O “tigre celta” virou “gato de mendigo”: o ministro irlandês das Empresas, Batt O'Keeffe, afirmou há algumas semanas que "a soberania do nosso país foi conquistada a muito custo e o governo não abrirá mão dela em favor de ninguém". Duas semanas depois dessas declarações, a Irlanda obteve um empréstimo de mais de 80 bilhões de euros junto ao Banco Central Europeu.

A Irlanda se tornou um país independente somente em 1919 (até então era parte do Reino Unido). A parte norte da ilha, conhecida como Irlanda do Norte, continua sob domínio britânico: as guerras religiosas só foram pacificadas nesse território há poucos anos.

Desde a sua independência política até os anos 70, a Irlanda era considerada um país periférico da Europa, com uma economia baseada na agricultura. Mas, no começo dos anos 80, foi iniciada uma estratégia de desenvolvimento econômico, baseada em incentivos fiscais para empresas multinacionais se instalarem no país, com um foco especial na área de TI.

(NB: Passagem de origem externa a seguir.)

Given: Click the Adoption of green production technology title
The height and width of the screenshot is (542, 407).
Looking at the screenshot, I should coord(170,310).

Adicionalmente, a adesão da Irlanda à União Européia lhe permitiu ter acesso aos fundos de desenvolvimento que também beneficiaram países como Portugal, Espanha e Grécia.

Nesse período, a Irlanda se tornou um player importante na produção de software (p.ex. com a maior fábrica de CDs e DVDs da Microsoft no mundo), nos serviços de call-center, e de forma incipiente, começou a gerar uma indústria local de software. Esse ciclo de prosperidade lhe valeu, em comparação com os ‘tigres asiáticos’, o apelido de ‘tigre celta’.

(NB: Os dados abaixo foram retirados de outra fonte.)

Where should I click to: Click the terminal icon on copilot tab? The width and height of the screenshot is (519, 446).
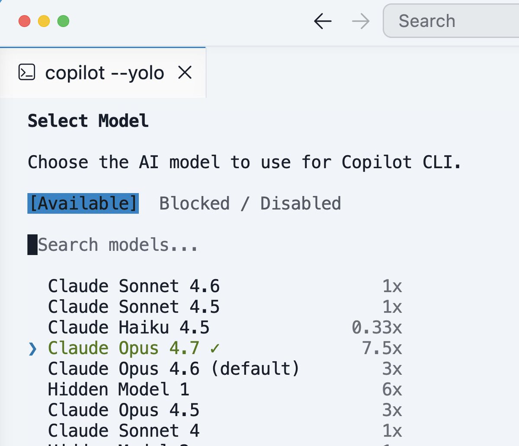[27, 73]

Entretanto, a dependência irlandesa da produção britânica de muitos bens continuou, e perdura até hoje: o Reino Unido exporta mais para a Irlanda do que para o Brasil ou a Russia.

Quando a crise global de fins de 2008 chegou, a economia irlandesa entrou num ciclo negativo, que originou a situação atual: a forte dependência das empresas multinacionais, para a manutenção do crescimento de seu PIB, se tornou um ponto fraco. O tigre virou um gatinho, seu dono teve que pedir ‘esmola’ ao Banco Central Europeu.

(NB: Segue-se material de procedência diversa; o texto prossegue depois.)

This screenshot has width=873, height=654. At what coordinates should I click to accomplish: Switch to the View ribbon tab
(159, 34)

No Brasil, essa dependência do capital multi-nacional é muito menor, e restrita a alguns setores da economia (p.ex. automobilístico). A experiência irlandesa ensina que não devemos incentivar essa dependência, se não quisermos ‘miar’.

Então precisamos decidir logo: qual deve ser o animal escolhido como mascote para o Brasil? Antes que um mágico de plantão transforme tigre em gato!